The full list of application development awards with PIs is reproduced below. Fully-funded projects will receive funding over four years. “Seed” projects are slated to receive start-up funding over three years.

Full Funding:
1. Computing the Sky at Extreme Scales, Salman Habib (ANL) with LANL, LBNL
2. Exascale Deep Learning and Simulation Enabled Precision Medicine for Cancer, Rick Stevens (ANL) with LANL, LLNL, ORNL, NIH/NCI
3. Exascale Lattice Gauge Theory Opportunities and Requirements for Nuclear and High Energy Physics, Paul Mackenzie (FNAL) with BNL, TJNAF, Boston University, Columbia University, University of Utah, Indiana University, UIUC, Stony Brook, College of William & Mary
4. Molecular Dynamics at the Exascale: Spanning the Accuracy, Length and Time Scales for Critical Problems in Materials Science, Arthur Voter (LANL) with SNL, University of Tennessee
5. Exascale Modeling of Advanced Particle Accelerators, Jean-Luc Vay (LBNL) with LLNL, SLAC
6. An Exascale Subsurface Simulator of Coupled Flow, Transport, Reactions and Mechanics, Carl Steefel (LBNL) with LLNL, NETL
7. Exascale Predictive Wind Plant Flow Physics Modeling, Steve Hammond (NREL) with SNL, ORNL, University of Texas Austin
8. QMCPACK: A Framework for Predictive and Systematically Improvable Quantum‐Mechanics Based Simulations of Materials, Paul Kent (ORNL) with ANL, LLNL, SNL, Stone Ridge Technology, Intel, Nvidia
9. Coupled Monte Carlo Neutronics and Fluid Flow Simulation of Small Modular Reactors, Thomas Evans (ORNL, PI) with ANL, INL, MIT
10. Transforming Additive Manufacturing through Exascale Simulation (TrAMEx), John Turner (ORNL) with LLNL, LANL, NIST
11. NWChemEx: Tackling Chemical, Materials and Biomolecular Challenges in the Exascale Era, T. H. Dunning, Jr. (PNNL), with Ames, ANL, BNL, LBNL, ORNL, PNNL, Virginia Tech
12. High-Fidelity Whole Device Modeling of Magnetically Confined Fusion Plasma, Amitava Bhattacharjee (PPPL) with ANL, ORNL, LLNL, Rutgers, UCLA, University of Colorado
13. Data Analytics at the Exascale for Free Electron Lasers, Amedeo Perazzo (SLAC) with LANL, LBNL, Stanford
14. Transforming Combustion Science and Technology with Exascale Simulations, Jackie Chen (SNL) with LBNL, NREL, ORNL, University of Connecticut
15. Cloud-Resolving Climate Modeling of the Earth’s Water Cycle, Mark Taylor (SNL) with ANL, LANL, LLNL, ORNL, PNNL, UCI, CSU

Seed Funding
1. Enabling GAMESS for Exascale Computing in Chemistry & Materials, Mark Gordon (Ames) with ANL, ORNL, Iowa State University, Georgia Tech, Old Dominion University, Australian National University, EP Analytics, NVIDIA
2. Multiscale Coupled Urban Systems, Charlie Catlett (ANL) with LBNL, NREL, ORNL, PNNL
3. Exascale Models of Stellar Explosions: Quintessential Multi-Physics Simulation, Daniel Kasen (LBNL), with ANL, ORNL, Stony Brook, University of Chicago
4. Exascale Solutions for Microbiome Analysis, Kathy Yelick (LBNL) with LANL, Joint Genome Institute
5. High Performance, Multidisciplinary Simulations for Regional Scale Seismic Hazard and Risk Assessments, David McCallen (LBNL) with LLNL, UC Davis, UC Berkeley
6. Performance Prediction of Multiphase Energy Conversion Devices with Discrete Element, Particle-in-Cell, and Two-Fluid Models (MFIX-Exa), Madhava Syamlal (NETL) with LBNL, University of Colorado
7. Optimizing Stochastic Grid Dynamics at Exascale, Henry Huang (PNNL) with ANL, NREL

The ECP is executed by the DOE’s Office of Science and the National Nuclear Security Administration; it is the DOE’s contribution to President Obama’s National Strategic Computing Initiative (NSCI).

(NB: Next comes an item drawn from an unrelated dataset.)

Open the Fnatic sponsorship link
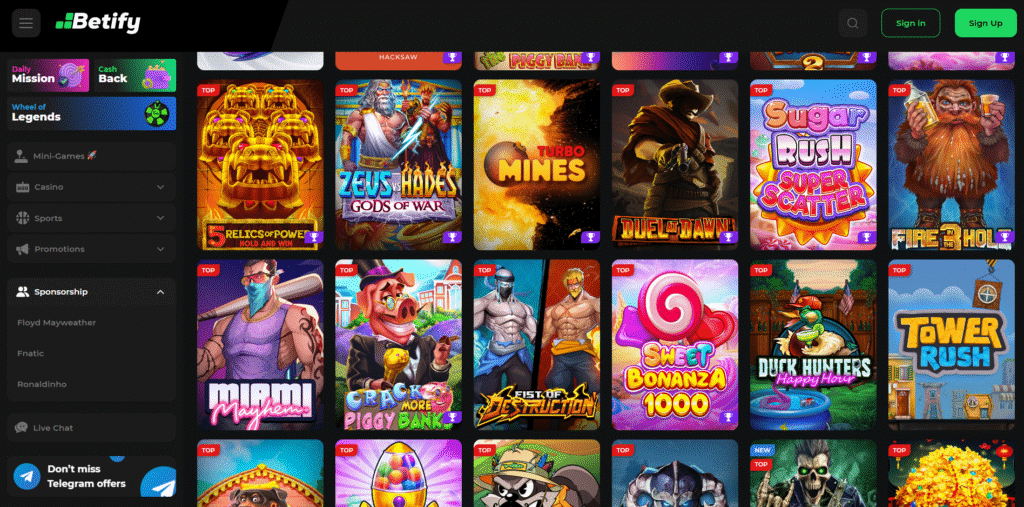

ECP-Messina-Aug2016-US-Strategic-Advantage
Critical application areas, many of which will benefit from exascale computing. Source: Dr. Paul Messina’s presentation at the 2016 Argonne Training Program on Extreme-Scale Computing (ATPESC)

Dr. Messina will be speaking about ECP developments this morning at the HPC User Forum in Austin, Texas. As part of the program devoted to exascale initiatives around the world, Leonardo Flores of the European Commission and Yutaka Ishikawa of RIKEN will also be presenting.